* **WHAT TO PRODUCE**
The required output is the exact run of lines in the listing below from the line holding "The height and" through the line holding "Task: Select the", with no pictures.

─── RECORDS TO USE

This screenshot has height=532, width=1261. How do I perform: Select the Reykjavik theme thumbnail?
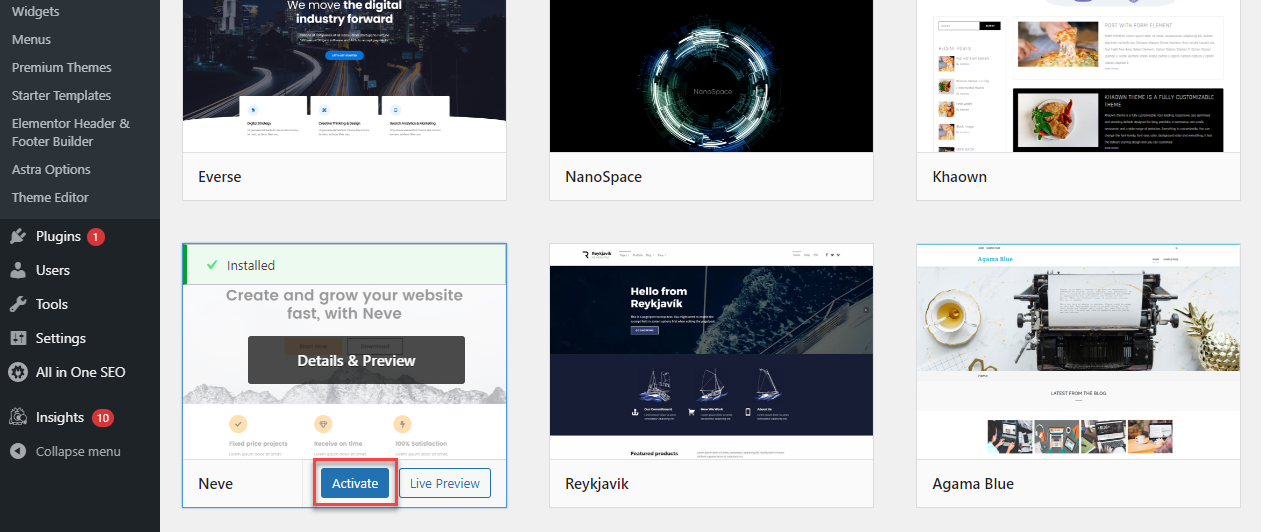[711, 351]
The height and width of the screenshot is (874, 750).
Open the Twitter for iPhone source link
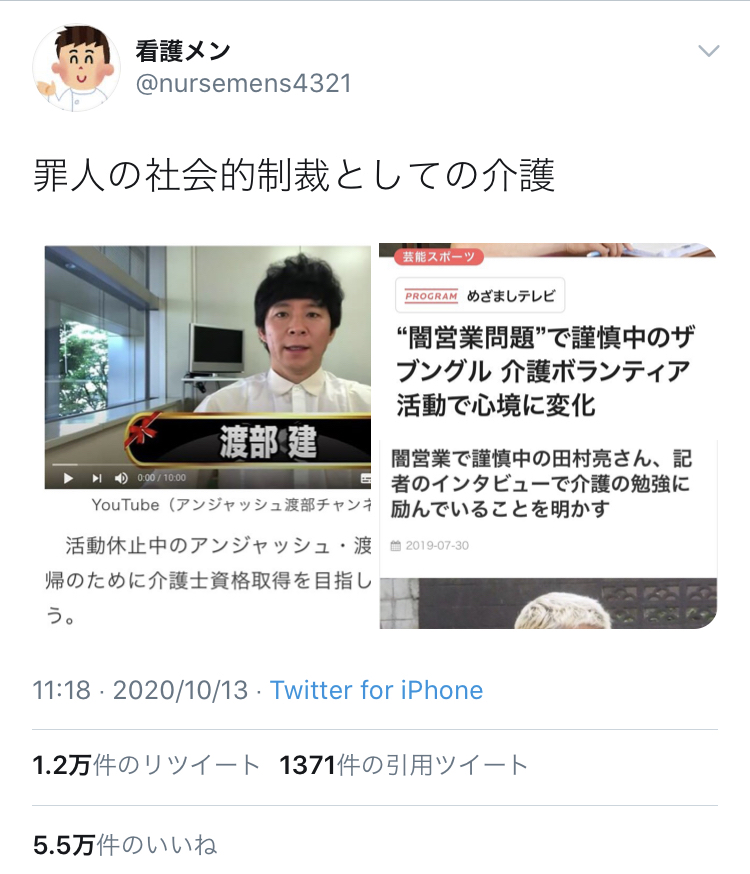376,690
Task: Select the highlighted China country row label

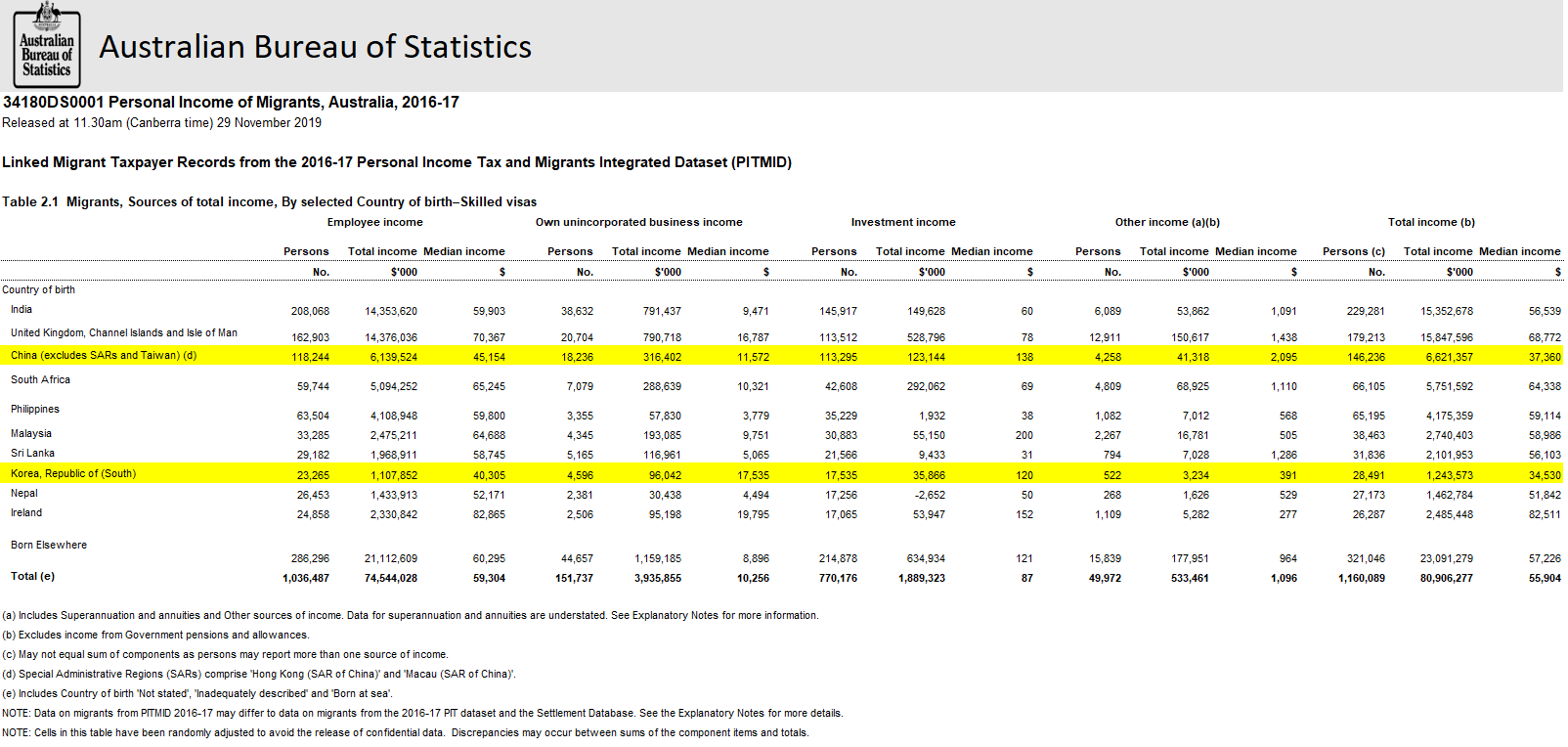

──────
─── RECORDS TO USE

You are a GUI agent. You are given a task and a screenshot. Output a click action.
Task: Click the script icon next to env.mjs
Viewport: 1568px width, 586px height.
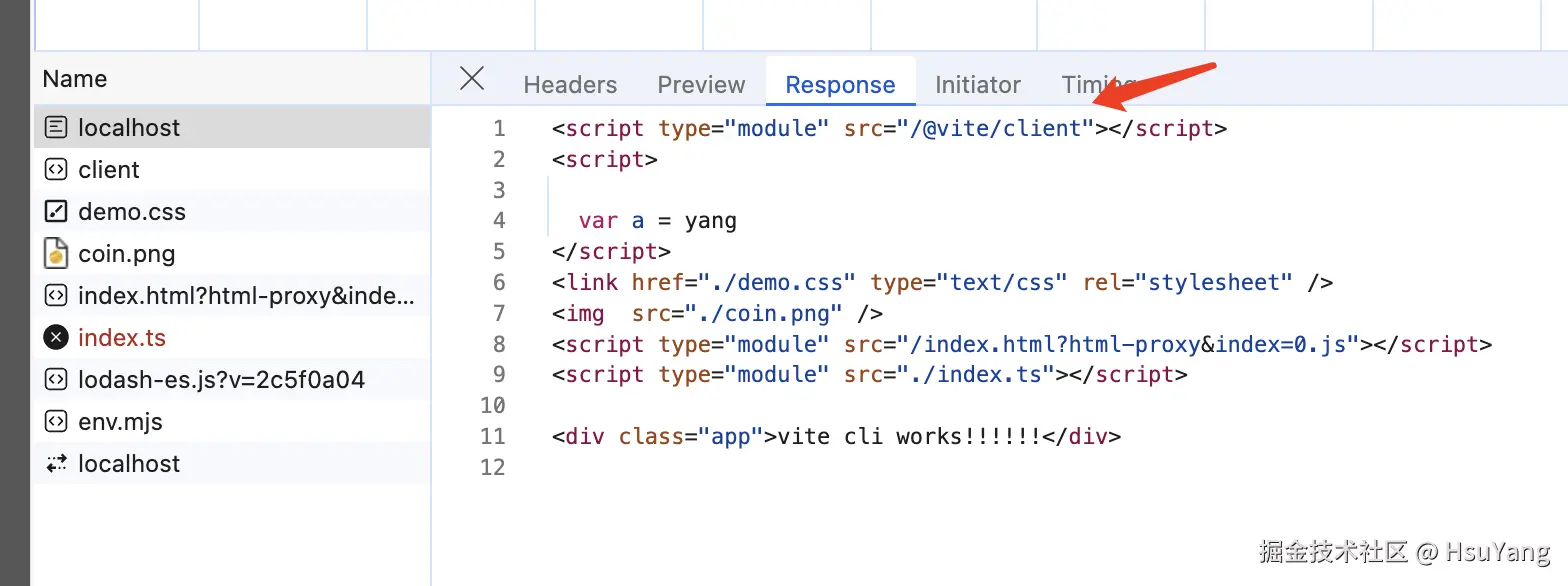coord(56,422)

──────

* **OUTPUT FOR THIS EXERCISE**
The height and width of the screenshot is (874, 750).
Open the Twitter for iPhone source link
376,690
Task: Select the highlighted China country row label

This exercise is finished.